Delineation of monocytic and early-stage myeloid-derived suppressor cells in the peripheral blood of patients with hepatocarcinoma.

Abstract

In patients with hepatocellular carcinoma (HCC), increased myeloid-derived suppressor cells (MDSC) relate to aggressiveness and poor prognosis. Favorable responses with immune checkpoint inhibitors demonstrate that HCC is susceptible to immune activation, suggesting that the elimination of MDSC would provide therapeutic benefits. However, a global analysis of the different MDSC subsets in HCC is still missing. Here we phenotyped circulating myeloid cell subsets (monocytes, M-MDSC, PMN-MDSC and eMDSC) by flow cytometry in HCC and hepatocholangiocarcinoma patients and in healthy donors (HD). Isolated myeloid CD33⁺ cells were analyzed in immunosuppression assays, and cytokines were quantified in the supernatants. Arginase-1 activity (Arg-1) was analyzed in serum samples.

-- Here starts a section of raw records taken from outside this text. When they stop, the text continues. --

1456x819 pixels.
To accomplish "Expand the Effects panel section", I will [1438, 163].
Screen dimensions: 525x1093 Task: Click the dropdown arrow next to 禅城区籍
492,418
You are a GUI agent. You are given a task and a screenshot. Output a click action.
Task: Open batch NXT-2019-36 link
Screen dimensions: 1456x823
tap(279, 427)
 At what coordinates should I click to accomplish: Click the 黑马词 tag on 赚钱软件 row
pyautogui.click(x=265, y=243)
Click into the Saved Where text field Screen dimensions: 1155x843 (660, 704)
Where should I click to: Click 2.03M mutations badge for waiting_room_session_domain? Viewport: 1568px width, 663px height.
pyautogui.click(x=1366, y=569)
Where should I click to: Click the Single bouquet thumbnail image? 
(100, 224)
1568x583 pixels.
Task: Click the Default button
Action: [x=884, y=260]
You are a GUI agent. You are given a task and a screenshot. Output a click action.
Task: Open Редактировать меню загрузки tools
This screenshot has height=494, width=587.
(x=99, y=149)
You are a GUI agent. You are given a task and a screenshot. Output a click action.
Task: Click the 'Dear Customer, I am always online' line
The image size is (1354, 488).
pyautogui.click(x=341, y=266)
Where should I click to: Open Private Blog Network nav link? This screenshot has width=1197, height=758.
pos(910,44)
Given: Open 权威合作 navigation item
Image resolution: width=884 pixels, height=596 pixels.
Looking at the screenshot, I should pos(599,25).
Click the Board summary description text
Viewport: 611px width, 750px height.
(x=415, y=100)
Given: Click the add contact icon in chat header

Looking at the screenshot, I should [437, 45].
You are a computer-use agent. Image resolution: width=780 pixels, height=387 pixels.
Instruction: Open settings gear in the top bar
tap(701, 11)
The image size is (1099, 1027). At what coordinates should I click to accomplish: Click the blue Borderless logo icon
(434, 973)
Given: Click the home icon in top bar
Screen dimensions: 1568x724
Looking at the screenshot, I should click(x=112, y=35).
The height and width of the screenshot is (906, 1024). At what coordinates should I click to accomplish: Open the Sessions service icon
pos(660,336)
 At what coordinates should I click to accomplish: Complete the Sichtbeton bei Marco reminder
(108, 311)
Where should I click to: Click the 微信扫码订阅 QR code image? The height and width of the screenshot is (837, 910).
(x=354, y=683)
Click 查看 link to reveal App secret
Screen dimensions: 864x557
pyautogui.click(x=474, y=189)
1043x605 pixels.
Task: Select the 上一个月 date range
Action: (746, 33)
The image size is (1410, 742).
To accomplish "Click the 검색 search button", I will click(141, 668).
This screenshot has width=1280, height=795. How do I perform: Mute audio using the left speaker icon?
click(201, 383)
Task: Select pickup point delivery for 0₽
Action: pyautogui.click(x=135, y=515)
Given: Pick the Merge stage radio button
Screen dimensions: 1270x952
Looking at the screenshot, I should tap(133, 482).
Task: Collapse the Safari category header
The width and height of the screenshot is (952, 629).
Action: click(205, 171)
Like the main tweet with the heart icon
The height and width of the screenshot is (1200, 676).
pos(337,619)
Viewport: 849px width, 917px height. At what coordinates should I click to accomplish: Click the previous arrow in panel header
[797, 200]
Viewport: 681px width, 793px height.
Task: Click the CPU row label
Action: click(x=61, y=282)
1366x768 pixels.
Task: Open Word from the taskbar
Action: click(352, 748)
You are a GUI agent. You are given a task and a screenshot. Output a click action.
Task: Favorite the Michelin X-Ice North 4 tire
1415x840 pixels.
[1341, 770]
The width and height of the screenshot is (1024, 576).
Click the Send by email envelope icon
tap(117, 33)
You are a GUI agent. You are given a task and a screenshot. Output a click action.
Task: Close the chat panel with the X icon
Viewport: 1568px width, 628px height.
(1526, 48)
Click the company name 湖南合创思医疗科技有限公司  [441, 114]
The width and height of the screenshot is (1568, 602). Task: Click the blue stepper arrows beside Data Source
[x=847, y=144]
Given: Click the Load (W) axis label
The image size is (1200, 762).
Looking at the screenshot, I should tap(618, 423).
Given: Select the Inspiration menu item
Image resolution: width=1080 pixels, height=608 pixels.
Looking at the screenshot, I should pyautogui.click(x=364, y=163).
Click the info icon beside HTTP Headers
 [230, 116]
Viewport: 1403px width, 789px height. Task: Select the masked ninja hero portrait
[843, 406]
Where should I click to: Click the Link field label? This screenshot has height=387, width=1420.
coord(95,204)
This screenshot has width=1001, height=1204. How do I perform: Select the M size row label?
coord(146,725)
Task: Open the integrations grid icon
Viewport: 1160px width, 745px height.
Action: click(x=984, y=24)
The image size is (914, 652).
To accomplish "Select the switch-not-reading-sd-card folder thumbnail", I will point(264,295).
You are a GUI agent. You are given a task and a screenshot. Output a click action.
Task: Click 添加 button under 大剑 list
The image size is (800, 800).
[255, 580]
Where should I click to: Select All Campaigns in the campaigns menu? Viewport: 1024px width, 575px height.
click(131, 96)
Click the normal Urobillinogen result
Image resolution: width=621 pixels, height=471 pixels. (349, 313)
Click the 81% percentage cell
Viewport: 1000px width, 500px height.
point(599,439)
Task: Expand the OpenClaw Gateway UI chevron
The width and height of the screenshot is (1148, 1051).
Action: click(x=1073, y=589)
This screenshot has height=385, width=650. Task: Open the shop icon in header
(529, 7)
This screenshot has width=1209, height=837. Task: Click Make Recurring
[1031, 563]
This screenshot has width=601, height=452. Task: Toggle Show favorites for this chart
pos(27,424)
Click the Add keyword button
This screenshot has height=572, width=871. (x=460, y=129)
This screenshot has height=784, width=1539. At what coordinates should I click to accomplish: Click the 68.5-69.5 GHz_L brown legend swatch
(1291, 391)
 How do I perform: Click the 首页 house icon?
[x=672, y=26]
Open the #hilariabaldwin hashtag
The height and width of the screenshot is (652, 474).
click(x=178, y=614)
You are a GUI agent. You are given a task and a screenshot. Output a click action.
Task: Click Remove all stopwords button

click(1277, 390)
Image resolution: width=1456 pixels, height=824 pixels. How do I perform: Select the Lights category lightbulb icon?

All three proportions of MDSC, together with the immunosuppressive Arg-1, were significantly increased in HCC compared with HD. An important proportion of eMDSC expressed CD25, the IL-2 receptor α chain, and CD25⁺ eMDSC were also significantly expanded in HCC patients. HCC-CD33⁺ cells, enriched in M-MDSC and eMDSC, in vitro inhibited both CD4⁺ and CD8⁺ T cell proliferation and IL-2 production, and augmented IL-10, IL-6, and TNF-α. The correlation between the inhibition of T lymphocyte proliferation and M-MDSC was the strongest, while eMDSC or CD25⁺ eMDSC did not show antiproliferative capacity. Despite this functional difference, M-MDSC, CD25⁺ eMDSC, and CD25 expression in eMDSC were more prominent in advanced HCC as defined by a higher number of nodules, TNM stage, and alpha-fetoprotein level. This better delineation of M-MDSC and eMDSC phenotype and function in HCC could help to design therapies more likely to succeed in clinical trials.